Like I said, time keeps passing. Barring some fantastically unexpected turn of events, my son will finish elementary school next year with no perceptible systemic changes.

Where does it end? Will we keep sending him to middle school while we “hope” for things to be magically different? Will he finish high school in the same boat? Will he be advocating for more equitable schools for his children someday?

I can’t stand the thought of that being true, but it seems more and more likely the more time that passes. Unless, that is, we start to do things drastically differently — starting immediately.

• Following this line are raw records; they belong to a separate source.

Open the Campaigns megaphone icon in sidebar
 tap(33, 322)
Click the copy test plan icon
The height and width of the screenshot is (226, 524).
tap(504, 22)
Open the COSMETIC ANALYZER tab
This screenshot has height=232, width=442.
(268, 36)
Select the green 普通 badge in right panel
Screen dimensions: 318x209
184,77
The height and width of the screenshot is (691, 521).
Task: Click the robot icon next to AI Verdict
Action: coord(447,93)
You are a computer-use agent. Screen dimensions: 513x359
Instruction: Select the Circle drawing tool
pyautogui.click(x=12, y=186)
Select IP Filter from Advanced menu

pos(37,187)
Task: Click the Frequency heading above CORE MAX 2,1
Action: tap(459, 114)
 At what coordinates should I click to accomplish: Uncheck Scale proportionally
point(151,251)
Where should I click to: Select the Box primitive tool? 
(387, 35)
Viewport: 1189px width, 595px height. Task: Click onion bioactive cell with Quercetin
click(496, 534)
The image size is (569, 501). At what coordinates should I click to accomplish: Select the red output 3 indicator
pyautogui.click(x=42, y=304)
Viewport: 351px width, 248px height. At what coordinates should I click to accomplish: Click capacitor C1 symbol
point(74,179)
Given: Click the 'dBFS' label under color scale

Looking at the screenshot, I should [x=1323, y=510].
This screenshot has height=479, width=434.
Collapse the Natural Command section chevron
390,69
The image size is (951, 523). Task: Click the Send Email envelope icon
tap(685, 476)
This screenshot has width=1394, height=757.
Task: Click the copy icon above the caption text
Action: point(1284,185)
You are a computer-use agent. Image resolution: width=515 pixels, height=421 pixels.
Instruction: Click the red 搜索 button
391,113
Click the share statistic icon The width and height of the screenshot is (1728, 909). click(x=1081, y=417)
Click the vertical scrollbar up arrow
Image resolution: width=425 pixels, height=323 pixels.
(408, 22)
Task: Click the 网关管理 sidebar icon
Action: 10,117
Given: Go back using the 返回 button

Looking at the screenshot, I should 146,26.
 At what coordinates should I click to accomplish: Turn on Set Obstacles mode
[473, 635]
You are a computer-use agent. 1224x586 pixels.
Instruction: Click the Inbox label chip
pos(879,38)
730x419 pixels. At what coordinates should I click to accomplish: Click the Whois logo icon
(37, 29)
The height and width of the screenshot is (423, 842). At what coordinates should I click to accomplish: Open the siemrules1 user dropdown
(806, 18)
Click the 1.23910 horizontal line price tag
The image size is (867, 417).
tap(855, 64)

We have examples of what this looks like. The Black homeschooling movement continues to grow nationally and locally. Recognition of Indigenous wisdom and leadership continues to build. More and more clear-thinking, educated folks are coming to the conclusion that self-sustainability is revolutionary — and the only way forward. More and more families are coming to understand that there are richly beautiful ways to educate our beloved children that don’t involve schooling — and they are acting on that understanding and giving their communities glimpses what’s possible.

The system is not inclined to change, but we are free to create the new world for ourselves. Free to imagine a new way of raising and educating our kids and actually have the guts to execute on it. Now. Before it’s too late. Before the rest of my kids have been knowingly raised in an inequitable system. Before we’ve been so patient and so doggone hopeful that we’ve sat and watched and let it all happen.